I was the first journalist to get to Michael Cairns, Vice President and General Manager of Disney Channel UK, the day of the launch, and we both went behind a curtain to do the early-morning interview. He told me that the classes were designed to help celebrate the movie Cheetah Girls in the UK, and that the Saturday clubs where children can learn Bollywood routines can help with self-expression. He said that this was a further development from what Disney did with High School Musical, where shows were created. Cairns said that he was really keen to have the involvement of local schools. He described how Disney chose its partners on this project very carefully, identifying Indian film and theatre Anupam Kher 'We felt he was the right person, and the link with Disney fits in with the global aspect of his aspirations.'

Disney Channel UK is also increasing progamming originated and made in Great Britain. Michael Cairns said that Disney is planning to introduce more short-form programming, three-minuters such as Undercover Coach and Life Bites. This is in contrast to what traditional UK network channels are doing, cutting their childrens' TV spend or removing it completely from their budgets, a move which is upsetting many in the industry.

Set problem 1:
Please reproduce the Disney Channel UK text, starting at "Disney Channel UK is" and ending at "in the industry.".
Set problem 2:
Which two three-minute programs does the Disney Channel UK text give as examples of the planned short-form programming?

Data extract:
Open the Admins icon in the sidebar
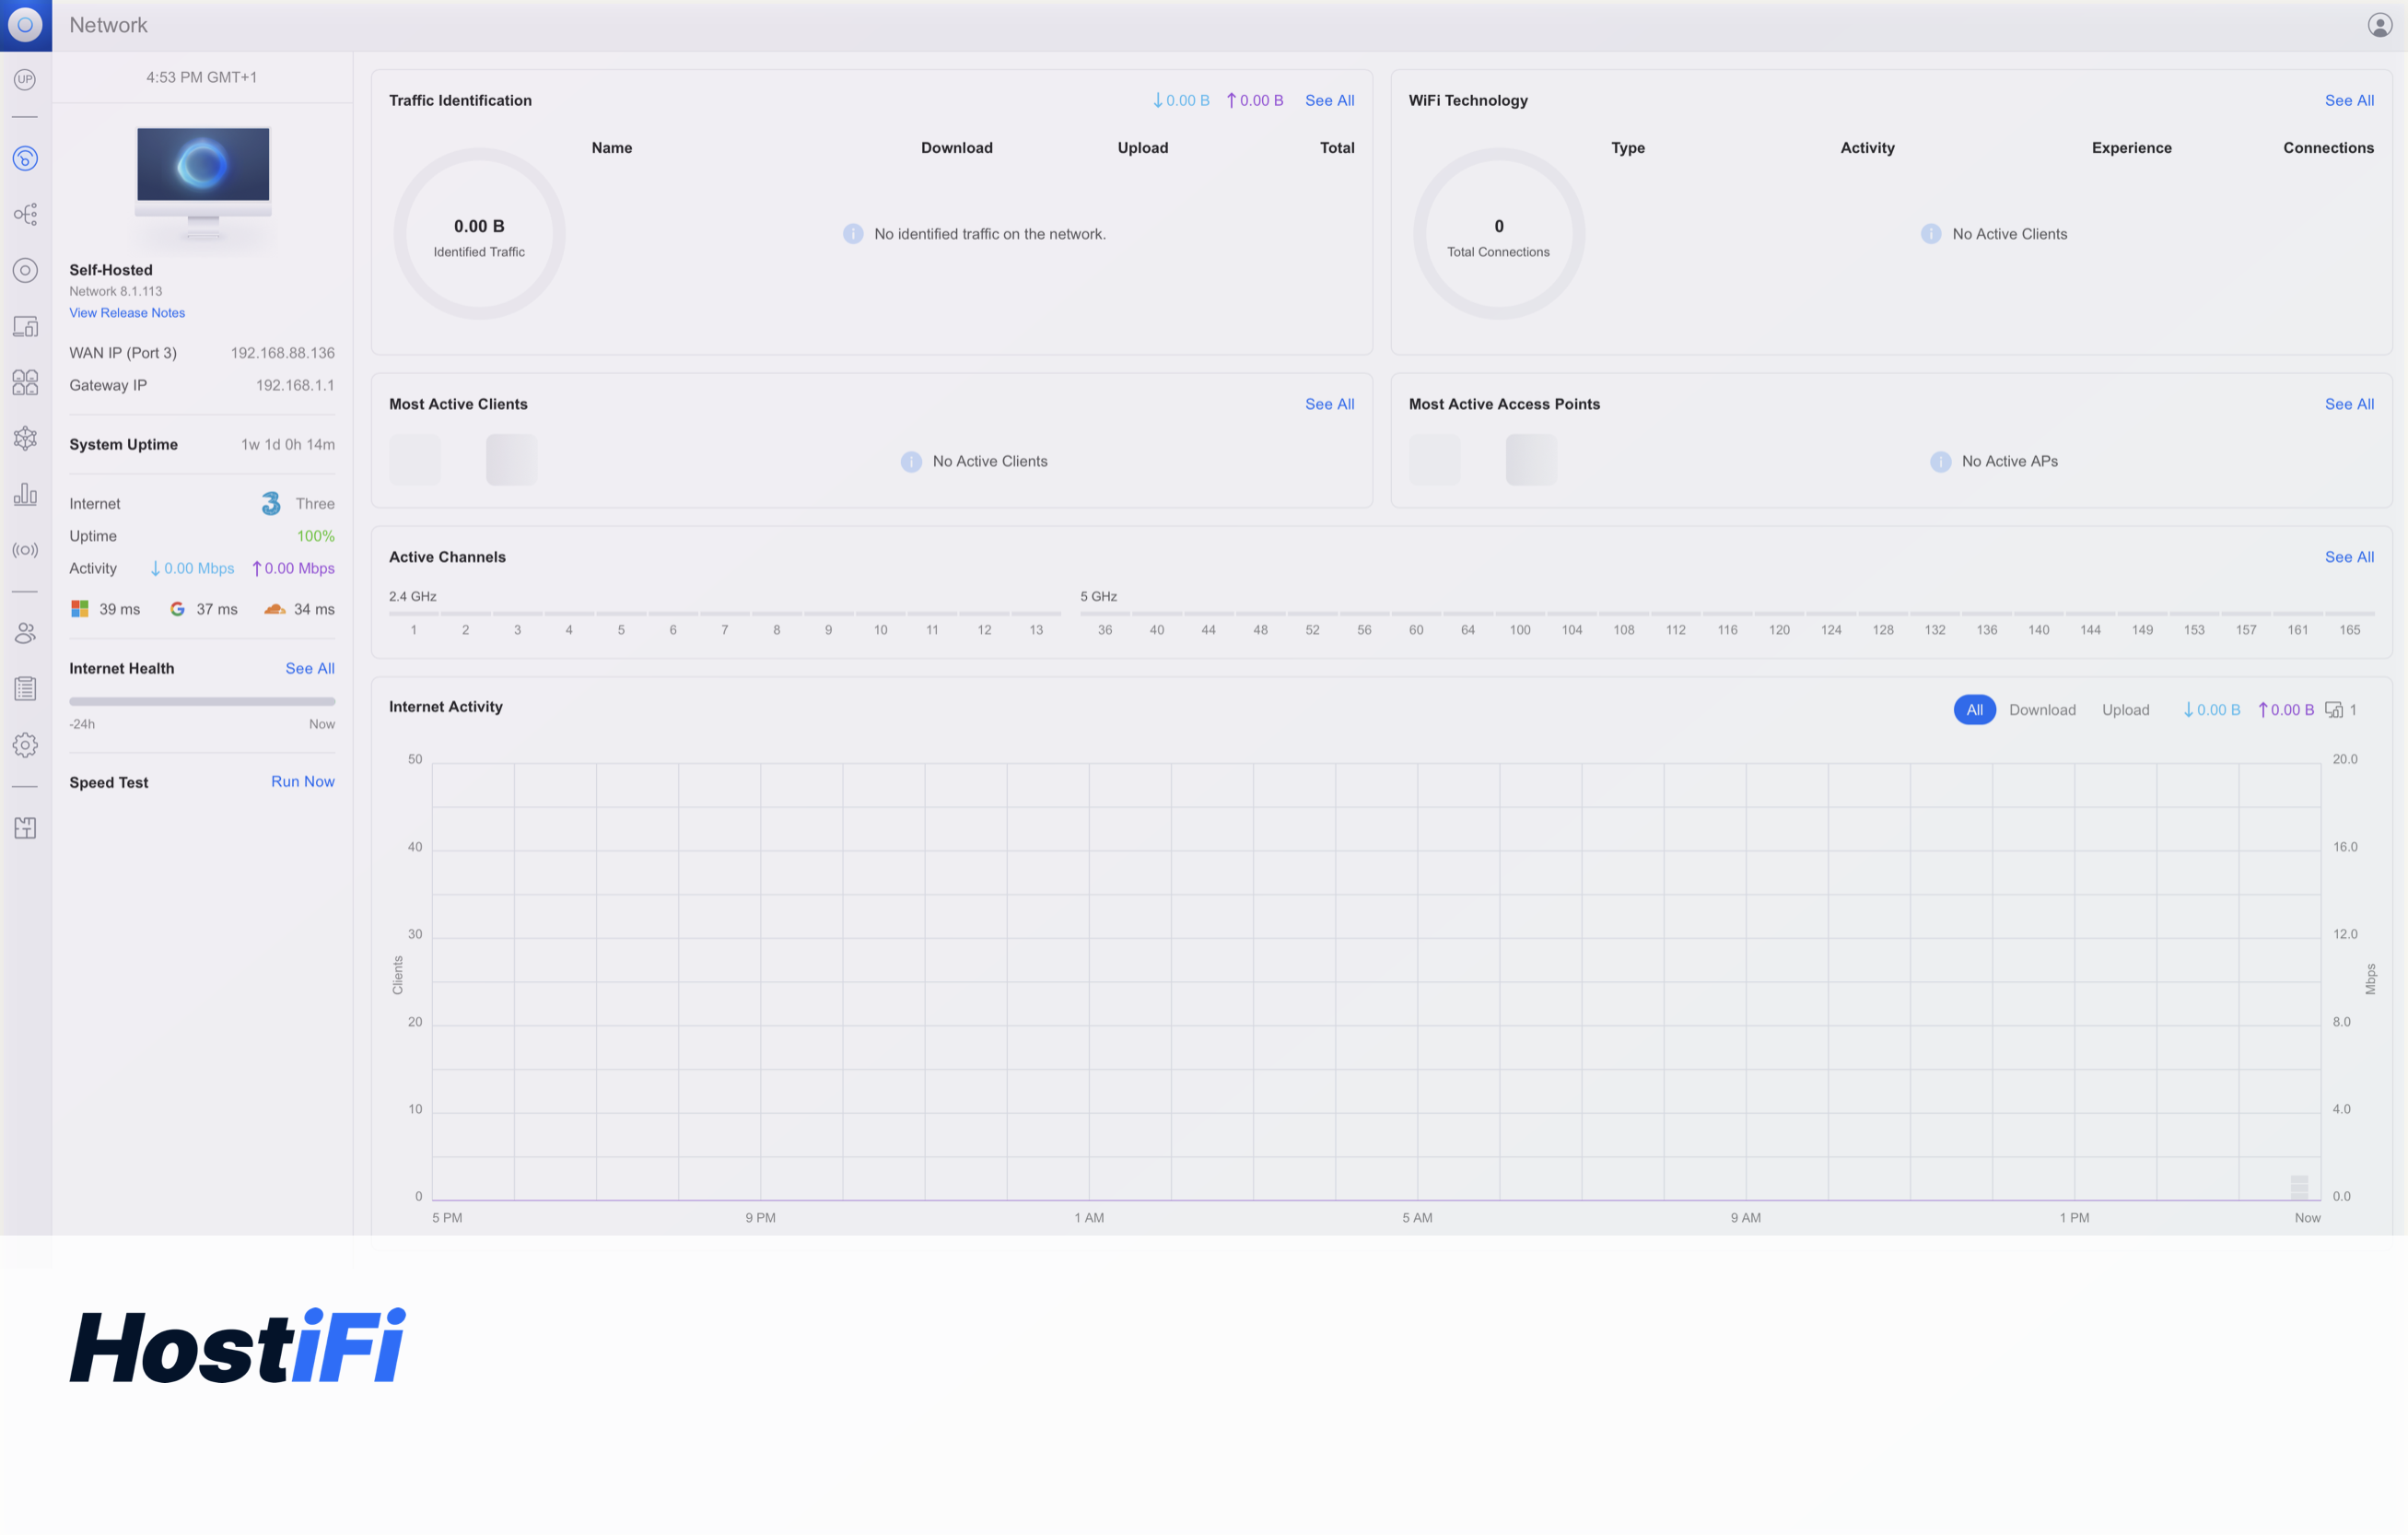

Answer 1:
Disney Channel UK is also increasing progamming originated and made in Great Britain. Michael Cairns said that Disney is planning to introduce more short-form programming, three-minuters such as Undercover Coach and Life Bites. This is in contrast to what traditional UK network channels are doing, cutting their childrens' TV spend or removing it completely from their budgets, a move which is upsetting many in the industry.

Answer 2:
Undercover Coach and Life Bites.